● Exercise brief:
Retype each of the following rows verbatim, keeping every character, space and line break unchanged.

----------------------------------------

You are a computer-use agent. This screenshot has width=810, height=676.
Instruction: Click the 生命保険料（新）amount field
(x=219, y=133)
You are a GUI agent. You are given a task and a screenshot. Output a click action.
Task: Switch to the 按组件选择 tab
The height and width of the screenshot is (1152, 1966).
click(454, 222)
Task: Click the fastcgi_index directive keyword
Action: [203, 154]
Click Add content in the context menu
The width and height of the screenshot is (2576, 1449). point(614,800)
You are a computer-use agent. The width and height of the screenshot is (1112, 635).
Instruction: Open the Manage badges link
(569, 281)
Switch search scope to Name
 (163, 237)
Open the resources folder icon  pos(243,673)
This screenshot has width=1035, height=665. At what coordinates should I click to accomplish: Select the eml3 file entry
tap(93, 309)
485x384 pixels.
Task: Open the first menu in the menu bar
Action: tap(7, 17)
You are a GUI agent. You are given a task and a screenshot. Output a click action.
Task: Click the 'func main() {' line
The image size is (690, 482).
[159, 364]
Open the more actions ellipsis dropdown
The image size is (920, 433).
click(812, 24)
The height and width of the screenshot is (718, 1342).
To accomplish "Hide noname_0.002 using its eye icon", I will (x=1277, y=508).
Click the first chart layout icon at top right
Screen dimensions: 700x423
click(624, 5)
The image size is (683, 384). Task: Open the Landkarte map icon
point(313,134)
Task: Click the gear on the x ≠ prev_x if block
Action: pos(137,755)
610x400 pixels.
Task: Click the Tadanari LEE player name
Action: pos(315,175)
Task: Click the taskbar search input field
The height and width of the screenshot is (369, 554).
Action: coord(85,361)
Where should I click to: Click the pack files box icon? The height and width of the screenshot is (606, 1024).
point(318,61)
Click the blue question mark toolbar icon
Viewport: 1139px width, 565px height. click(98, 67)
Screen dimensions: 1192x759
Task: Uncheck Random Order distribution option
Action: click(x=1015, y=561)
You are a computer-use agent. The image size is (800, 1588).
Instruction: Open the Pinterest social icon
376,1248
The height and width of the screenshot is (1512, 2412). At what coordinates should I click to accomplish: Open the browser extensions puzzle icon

----------------------------------------

● Exercise output:
You are a computer-use agent. This screenshot has width=810, height=676.
Instruction: Click the 生命保険料（新）amount field
(x=219, y=133)
You are a GUI agent. You are given a task and a screenshot. Output a click action.
Task: Switch to the 按组件选择 tab
The height and width of the screenshot is (1152, 1966).
click(454, 222)
Task: Click the fastcgi_index directive keyword
Action: [203, 154]
Click Add content in the context menu
The width and height of the screenshot is (2576, 1449). point(614,800)
You are a computer-use agent. The width and height of the screenshot is (1112, 635).
Instruction: Open the Manage badges link
(569, 281)
Switch search scope to Name
 (163, 237)
Open the resources folder icon  pos(243,673)
This screenshot has width=1035, height=665. At what coordinates should I click to accomplish: Select the eml3 file entry
tap(93, 309)
485x384 pixels.
Task: Open the first menu in the menu bar
Action: tap(7, 17)
You are a GUI agent. You are given a task and a screenshot. Output a click action.
Task: Click the 'func main() {' line
The image size is (690, 482).
[159, 364]
Open the more actions ellipsis dropdown
The image size is (920, 433).
click(812, 24)
The height and width of the screenshot is (718, 1342).
To accomplish "Hide noname_0.002 using its eye icon", I will (x=1277, y=508).
Click the first chart layout icon at top right
Screen dimensions: 700x423
click(624, 5)
The image size is (683, 384). Task: Open the Landkarte map icon
point(313,134)
Task: Click the gear on the x ≠ prev_x if block
Action: pos(137,755)
610x400 pixels.
Task: Click the Tadanari LEE player name
Action: pos(315,175)
Task: Click the taskbar search input field
The height and width of the screenshot is (369, 554).
Action: coord(85,361)
Where should I click to: Click the pack files box icon? The height and width of the screenshot is (606, 1024).
point(318,61)
Click the blue question mark toolbar icon
Viewport: 1139px width, 565px height. click(98, 67)
Screen dimensions: 1192x759
Task: Uncheck Random Order distribution option
Action: click(x=1015, y=561)
You are a computer-use agent. The image size is (800, 1588).
Instruction: Open the Pinterest social icon
376,1248
The height and width of the screenshot is (1512, 2412). At what coordinates should I click to accomplish: Open the browser extensions puzzle icon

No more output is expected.